### Source data
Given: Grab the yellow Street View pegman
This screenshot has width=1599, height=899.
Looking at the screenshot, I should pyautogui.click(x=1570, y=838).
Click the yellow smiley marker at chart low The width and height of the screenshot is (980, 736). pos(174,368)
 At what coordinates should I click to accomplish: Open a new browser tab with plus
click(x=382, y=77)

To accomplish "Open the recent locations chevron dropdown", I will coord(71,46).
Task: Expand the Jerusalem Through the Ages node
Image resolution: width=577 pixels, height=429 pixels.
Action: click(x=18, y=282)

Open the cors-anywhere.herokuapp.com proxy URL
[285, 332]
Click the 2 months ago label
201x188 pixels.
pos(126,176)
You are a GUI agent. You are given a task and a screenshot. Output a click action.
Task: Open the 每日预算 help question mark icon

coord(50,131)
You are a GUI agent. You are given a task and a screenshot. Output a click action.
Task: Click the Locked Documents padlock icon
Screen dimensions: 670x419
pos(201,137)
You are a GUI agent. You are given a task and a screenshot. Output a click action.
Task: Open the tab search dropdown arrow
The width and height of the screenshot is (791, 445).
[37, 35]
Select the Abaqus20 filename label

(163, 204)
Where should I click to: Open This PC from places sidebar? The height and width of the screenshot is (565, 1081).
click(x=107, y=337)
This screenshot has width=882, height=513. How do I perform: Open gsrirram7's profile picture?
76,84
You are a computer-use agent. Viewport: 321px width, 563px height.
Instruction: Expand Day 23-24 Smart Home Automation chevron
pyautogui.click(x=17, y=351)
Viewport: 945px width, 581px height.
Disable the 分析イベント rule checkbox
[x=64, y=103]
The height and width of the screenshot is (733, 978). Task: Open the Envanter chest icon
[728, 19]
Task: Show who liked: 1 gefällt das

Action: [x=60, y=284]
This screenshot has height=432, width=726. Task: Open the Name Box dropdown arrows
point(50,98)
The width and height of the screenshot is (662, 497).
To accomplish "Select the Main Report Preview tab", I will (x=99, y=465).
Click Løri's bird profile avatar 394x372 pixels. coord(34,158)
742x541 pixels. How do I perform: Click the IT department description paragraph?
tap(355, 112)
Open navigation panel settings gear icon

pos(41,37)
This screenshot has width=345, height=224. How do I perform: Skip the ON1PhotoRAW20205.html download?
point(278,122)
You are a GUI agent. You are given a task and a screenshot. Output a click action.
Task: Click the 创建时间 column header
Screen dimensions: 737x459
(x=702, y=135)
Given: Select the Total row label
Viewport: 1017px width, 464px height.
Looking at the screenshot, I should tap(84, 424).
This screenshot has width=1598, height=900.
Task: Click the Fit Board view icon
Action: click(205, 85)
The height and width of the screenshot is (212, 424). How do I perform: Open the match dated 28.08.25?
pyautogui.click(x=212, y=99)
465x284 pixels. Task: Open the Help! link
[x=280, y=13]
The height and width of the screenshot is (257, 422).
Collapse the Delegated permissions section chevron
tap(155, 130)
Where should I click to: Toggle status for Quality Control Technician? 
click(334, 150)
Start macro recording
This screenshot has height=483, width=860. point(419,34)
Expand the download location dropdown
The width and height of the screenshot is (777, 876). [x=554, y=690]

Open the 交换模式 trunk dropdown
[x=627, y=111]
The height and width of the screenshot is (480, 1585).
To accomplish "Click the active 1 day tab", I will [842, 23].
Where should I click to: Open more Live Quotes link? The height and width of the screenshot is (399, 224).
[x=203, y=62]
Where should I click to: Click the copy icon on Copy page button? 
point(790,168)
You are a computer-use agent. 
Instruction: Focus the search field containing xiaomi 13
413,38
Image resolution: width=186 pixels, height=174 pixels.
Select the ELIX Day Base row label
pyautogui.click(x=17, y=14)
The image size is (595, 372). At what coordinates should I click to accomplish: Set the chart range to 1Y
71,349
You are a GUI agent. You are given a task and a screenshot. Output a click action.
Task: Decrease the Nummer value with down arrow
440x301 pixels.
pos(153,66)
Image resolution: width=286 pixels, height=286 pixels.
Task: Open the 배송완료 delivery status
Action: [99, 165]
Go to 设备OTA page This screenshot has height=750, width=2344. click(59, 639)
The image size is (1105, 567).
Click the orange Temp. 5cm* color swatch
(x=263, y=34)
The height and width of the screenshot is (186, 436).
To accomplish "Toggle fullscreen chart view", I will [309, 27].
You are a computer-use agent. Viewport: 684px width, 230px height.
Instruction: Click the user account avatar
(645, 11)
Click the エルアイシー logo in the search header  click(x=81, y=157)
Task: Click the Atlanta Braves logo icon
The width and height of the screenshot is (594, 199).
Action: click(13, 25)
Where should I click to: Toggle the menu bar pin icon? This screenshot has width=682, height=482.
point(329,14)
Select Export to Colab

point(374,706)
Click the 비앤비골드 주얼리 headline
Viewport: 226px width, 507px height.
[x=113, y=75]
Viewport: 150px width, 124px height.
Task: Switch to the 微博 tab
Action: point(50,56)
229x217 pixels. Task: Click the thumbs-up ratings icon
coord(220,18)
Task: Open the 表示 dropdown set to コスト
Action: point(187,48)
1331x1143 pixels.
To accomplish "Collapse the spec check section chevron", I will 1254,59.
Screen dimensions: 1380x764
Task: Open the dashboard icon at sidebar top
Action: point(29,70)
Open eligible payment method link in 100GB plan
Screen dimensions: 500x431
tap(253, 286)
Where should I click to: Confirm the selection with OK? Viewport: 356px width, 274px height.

### Task instructions
Restate word for word the lines in the material above from the one with "Image resolution: width=186" to the one with "The image size is (1105, 567)."; both of those lines count, and nothing else does.

### Response area
Image resolution: width=186 pixels, height=174 pixels.
Select the ELIX Day Base row label
pyautogui.click(x=17, y=14)
The image size is (595, 372). At what coordinates should I click to accomplish: Set the chart range to 1Y
71,349
You are a GUI agent. You are given a task and a screenshot. Output a click action.
Task: Decrease the Nummer value with down arrow
440x301 pixels.
pos(153,66)
Image resolution: width=286 pixels, height=286 pixels.
Task: Open the 배송완료 delivery status
Action: [99, 165]
Go to 设备OTA page This screenshot has height=750, width=2344. click(59, 639)
The image size is (1105, 567).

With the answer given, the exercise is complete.